Yesterday’s blog post ended with little hope. It was a time of desolation for us, similar to what Isaiah prophesied for Israel in chapters nine and ten. The best thing about Isaiah chapters nine and ten is that it is followed by chapter 11.
After all of the death and destruction; after all of the pain, fear, and violence… when all is a silent grave…
a sign of life.
Isaiah 11 is a beautiful and clear prophecy of Jesus. In the midst of our spiritual death, He gives us life. In the seemingly complete destruction of the people of God, there is hope and life.
Isaiah uses the term “shoot,” denoting a small sign of life, just as Jesus came to us as a baby.
A shoot will come up from the stump of Jesse;
from his roots a Branch will bear fruit.
October of 2010 was difficult because our twins would have been born that month. Prior to our June 17 visit to the doctor, we had joked that our baby (babies, as we found out later) would be our Halloween child. Our oldest child was born very close to Thanksgiving and our second child was born the day before Valentine’s Day. It seemed as if our children would all have birthdays close to some sort of holiday.
As Halloween approached, I was very restless, and I noticed that my wife was acting strange, too.
2 The Spirit of the Lord will rest on him—
the Spirit of wisdom and of understanding,
the Spirit of counsel and of might,
the Spirit of the knowledge and fear of the Lord—
3 and he will delight in the fear of the Lord.
He will not judge by what he sees with his eyes,
or decide by what he hears with his ears;
4 but with righteousness he will judge the needy,
with justice he will give decisions for the poor of the earth.
He will strike the earth with the rod of his mouth;
with the breath of his lips he will slay the wicked.
5 Righteousness will be his belt
and faithfulness the sash around his waist.
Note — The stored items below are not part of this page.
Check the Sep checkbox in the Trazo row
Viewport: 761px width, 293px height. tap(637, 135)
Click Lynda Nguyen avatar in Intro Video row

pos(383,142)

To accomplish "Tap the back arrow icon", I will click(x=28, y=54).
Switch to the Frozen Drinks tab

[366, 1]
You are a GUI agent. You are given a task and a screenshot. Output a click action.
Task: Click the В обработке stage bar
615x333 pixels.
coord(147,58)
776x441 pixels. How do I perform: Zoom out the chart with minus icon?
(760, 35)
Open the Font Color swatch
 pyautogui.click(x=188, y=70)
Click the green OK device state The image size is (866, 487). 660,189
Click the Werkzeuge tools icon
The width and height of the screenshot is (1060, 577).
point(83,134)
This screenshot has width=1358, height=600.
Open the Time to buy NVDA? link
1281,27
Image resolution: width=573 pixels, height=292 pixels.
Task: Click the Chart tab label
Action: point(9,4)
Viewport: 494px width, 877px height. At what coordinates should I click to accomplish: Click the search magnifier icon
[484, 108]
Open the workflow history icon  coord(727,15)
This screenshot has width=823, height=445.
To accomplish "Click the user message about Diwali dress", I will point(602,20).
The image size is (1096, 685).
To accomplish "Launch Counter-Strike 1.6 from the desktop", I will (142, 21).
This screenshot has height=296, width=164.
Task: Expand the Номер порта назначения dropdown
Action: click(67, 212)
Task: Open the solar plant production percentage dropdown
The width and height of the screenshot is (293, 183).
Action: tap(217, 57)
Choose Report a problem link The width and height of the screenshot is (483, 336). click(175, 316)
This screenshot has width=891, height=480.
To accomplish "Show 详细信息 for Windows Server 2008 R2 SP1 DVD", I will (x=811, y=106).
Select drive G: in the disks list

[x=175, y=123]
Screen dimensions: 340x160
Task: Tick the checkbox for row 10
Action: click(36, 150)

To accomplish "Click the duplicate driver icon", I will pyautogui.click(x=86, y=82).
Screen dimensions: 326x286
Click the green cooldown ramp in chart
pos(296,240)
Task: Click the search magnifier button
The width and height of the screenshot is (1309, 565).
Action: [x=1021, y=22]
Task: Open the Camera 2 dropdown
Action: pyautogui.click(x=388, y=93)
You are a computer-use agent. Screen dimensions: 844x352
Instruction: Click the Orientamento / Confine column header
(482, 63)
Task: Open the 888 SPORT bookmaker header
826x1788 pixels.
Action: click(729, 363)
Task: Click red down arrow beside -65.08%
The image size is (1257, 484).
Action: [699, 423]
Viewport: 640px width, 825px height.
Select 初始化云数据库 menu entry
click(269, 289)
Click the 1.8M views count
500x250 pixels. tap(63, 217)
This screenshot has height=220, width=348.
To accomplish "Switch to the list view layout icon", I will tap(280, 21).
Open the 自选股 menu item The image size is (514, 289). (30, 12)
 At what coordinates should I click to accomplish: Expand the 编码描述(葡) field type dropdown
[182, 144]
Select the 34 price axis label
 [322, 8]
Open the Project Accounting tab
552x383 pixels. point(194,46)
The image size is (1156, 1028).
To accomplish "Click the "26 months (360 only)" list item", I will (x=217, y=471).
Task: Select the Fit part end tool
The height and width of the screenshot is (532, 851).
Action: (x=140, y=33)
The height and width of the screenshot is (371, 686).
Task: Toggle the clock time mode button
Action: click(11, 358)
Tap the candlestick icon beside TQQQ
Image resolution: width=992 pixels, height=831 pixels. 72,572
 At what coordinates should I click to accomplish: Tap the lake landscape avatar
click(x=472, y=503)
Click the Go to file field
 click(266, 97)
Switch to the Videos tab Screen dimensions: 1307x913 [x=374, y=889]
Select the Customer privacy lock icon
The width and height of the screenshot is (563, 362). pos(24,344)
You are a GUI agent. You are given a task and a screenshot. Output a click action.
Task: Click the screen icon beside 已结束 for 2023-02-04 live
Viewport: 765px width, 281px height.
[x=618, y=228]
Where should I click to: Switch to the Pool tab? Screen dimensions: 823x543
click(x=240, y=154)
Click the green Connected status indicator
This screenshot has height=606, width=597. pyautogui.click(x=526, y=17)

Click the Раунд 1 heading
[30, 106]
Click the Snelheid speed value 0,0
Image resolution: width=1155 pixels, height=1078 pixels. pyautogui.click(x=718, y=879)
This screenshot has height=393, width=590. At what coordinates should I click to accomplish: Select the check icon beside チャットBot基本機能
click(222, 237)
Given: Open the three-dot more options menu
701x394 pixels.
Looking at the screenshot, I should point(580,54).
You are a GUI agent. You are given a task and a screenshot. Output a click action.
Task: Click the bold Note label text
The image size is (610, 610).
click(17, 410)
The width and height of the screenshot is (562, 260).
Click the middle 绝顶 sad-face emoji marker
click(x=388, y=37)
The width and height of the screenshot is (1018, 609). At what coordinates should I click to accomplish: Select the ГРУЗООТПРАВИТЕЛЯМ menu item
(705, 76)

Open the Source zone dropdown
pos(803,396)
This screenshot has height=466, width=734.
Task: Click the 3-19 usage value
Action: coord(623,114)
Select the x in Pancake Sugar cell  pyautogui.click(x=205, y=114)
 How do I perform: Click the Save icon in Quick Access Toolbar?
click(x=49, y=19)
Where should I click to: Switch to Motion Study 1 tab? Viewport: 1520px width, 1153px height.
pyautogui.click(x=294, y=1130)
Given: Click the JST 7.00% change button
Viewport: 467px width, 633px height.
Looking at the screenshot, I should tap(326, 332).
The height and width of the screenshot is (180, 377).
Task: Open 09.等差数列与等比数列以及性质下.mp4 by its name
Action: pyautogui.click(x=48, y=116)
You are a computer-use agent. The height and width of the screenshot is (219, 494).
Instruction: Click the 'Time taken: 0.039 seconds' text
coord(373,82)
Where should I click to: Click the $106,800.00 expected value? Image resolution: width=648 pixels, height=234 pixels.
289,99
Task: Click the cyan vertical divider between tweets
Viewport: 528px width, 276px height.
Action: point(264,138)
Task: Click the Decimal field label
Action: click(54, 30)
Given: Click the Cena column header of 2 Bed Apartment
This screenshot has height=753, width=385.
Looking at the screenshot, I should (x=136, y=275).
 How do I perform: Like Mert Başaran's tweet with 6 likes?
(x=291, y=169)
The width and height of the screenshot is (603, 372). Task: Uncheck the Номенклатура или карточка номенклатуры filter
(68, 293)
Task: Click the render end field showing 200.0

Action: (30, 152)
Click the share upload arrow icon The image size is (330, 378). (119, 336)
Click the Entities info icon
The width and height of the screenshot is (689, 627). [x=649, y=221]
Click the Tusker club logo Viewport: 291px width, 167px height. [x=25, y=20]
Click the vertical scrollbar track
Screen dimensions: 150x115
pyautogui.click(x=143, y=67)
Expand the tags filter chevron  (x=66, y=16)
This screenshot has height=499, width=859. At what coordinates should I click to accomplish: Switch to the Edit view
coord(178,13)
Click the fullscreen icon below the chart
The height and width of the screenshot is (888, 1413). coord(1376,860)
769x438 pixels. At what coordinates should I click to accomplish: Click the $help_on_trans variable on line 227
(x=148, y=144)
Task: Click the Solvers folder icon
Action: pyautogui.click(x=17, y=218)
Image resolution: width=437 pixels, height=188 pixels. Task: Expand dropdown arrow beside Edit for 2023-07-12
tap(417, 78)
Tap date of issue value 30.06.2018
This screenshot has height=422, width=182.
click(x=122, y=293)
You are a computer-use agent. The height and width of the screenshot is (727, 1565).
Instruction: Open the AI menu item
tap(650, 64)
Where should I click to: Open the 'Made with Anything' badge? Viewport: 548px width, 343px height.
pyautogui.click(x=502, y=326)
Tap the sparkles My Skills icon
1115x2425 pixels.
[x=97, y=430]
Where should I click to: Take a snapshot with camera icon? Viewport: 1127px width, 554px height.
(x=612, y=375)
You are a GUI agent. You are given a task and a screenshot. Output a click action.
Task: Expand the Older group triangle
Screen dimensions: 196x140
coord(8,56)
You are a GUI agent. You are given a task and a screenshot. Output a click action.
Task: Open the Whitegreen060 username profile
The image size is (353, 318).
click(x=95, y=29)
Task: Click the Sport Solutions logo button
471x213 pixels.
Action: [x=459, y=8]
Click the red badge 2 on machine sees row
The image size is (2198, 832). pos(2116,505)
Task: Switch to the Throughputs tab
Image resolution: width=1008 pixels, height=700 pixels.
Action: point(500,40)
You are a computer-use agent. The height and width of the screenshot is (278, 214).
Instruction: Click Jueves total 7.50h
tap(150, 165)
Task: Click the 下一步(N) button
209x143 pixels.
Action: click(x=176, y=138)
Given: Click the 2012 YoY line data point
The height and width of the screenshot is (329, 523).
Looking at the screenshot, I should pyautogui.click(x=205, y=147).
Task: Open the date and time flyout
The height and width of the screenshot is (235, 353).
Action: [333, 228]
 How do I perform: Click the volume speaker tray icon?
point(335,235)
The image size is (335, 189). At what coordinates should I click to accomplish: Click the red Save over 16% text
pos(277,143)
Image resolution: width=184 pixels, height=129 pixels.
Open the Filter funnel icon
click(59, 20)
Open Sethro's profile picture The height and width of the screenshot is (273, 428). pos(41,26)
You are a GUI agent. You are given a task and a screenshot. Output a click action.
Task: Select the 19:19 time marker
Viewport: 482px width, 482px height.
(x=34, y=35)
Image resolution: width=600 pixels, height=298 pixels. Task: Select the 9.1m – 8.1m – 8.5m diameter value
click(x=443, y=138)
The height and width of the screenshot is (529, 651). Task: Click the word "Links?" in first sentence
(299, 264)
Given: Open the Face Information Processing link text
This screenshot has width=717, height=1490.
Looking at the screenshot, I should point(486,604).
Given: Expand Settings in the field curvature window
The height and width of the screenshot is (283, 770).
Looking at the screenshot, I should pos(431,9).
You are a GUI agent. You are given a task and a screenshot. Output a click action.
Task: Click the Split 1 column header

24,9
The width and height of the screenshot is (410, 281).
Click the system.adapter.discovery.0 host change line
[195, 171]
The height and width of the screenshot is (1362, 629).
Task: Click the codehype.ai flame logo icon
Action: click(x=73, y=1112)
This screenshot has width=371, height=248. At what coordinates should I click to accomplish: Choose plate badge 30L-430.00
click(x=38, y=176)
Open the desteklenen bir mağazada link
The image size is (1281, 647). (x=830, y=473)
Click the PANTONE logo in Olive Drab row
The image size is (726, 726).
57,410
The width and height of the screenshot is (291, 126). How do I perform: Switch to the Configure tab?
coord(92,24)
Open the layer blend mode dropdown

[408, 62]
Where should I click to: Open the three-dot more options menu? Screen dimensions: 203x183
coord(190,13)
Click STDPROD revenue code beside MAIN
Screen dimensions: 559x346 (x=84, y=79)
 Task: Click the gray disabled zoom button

Finally, she told me: she was pregnant. To be perfectly honest, neither one of us was jubilant or extremely happy. The news of the pregnancy, at first, was a reminder of our pain. And, of course, we had the question hanging over our head: Would this child be okay? Would we go through another loss? To be blunt, we were living a life of fear.
6 The wolf will live with the lamb,
the leopard will lie down with the goat,
the calf and the lion and the yearling[a] together;
and a little child will lead them.
7 The cow will feed with the bear,
their young will lie down together,
and the lion will eat straw like the ox.
8 The infant will play near the cobra’s den,
and the young child will put its hand into the viper’s nest.
9 They will neither harm nor destroy
on all my holy mountain,
for the earth will be filled with the knowledge of the Lord
as the waters cover the sea.
As time went on, we began to realize that you cannot live a life in fear. Fear–especially in my life–is Satan’s biggest weapon, his “star punch” (for those of you that remember the game… and for those who don’t here’s what I’m talking about) if you will. Fear destroys. Fear is the opposite and enemy of faith.
This experience was a valley moment for us. But in that valley, we learned. We learned about faith, about love, about hope, and about God Himself. I grew in my faith. It hurt; but it was beneficial.
And so, after a period of time, we allowed ourselves to feel happy without caution. We began to think about the future–baby names, clothing, etc.
10 In that day the Root of Jesse will stand as a banner for the peoples; the nations will rally to him, and his resting place will be glorious. 11 In that day the Lord will reach out his hand a second time to reclaim the surviving remnant of his people from Assyria, from Lower Egypt, from Upper Egypt, from Cush,[b] from Elam, from Babylonia,[c] from Hamath and from the islands of the Mediterranean.
12 He will raise a banner for the nations
and gather the exiles of Israel;
he will assemble the scattered people of Judah
from the four quarters of the earth.
13 Ephraim’s jealousy will vanish,
and Judah’s enemies[d] will be destroyed;
Ephraim will not be jealous of Judah,
nor Judah hostile toward Ephraim.
14 They will swoop down on the slopes of Philistia to the west;
together they will plunder the people to the east.
They will subdue Edom and Moab,
and the Ammonites will be subject to them.
15 The Lord will dry up
the gulf of the Egyptian sea;
with a scorching wind he will sweep his hand
over the Euphrates River.
He will break it up into seven streams
so that anyone can cross over in sandals.
16 There will be a highway for the remnant of his people
that is left from Assyria,
as there was for Israel
when they came up from Egypt.
Gideon Michael Weber was born May 19, 2011. (I’ll blog about him later…)
Job said, “The Lord gave and the Lord has taken away; may the name of the Lord be praised.”
In this instance, “The Lord has taken away, and the Lord has given; may the name of the Lord be praised.”
If you have experienced the death of your child, I can tell you that I have felt your pain, but that does not help your pain. If I could, I would walk up to you, give you a hug, then sit beside you and cry with you.
If you have experienced the loss of a child, I urge you to pray. I urge you to read your Bible. Please speak to your pastor. I do not have any great advice I can give you beyond that.
God bless and keep you… to quote Francis Schaeffer, “He is there, and He is not silent.”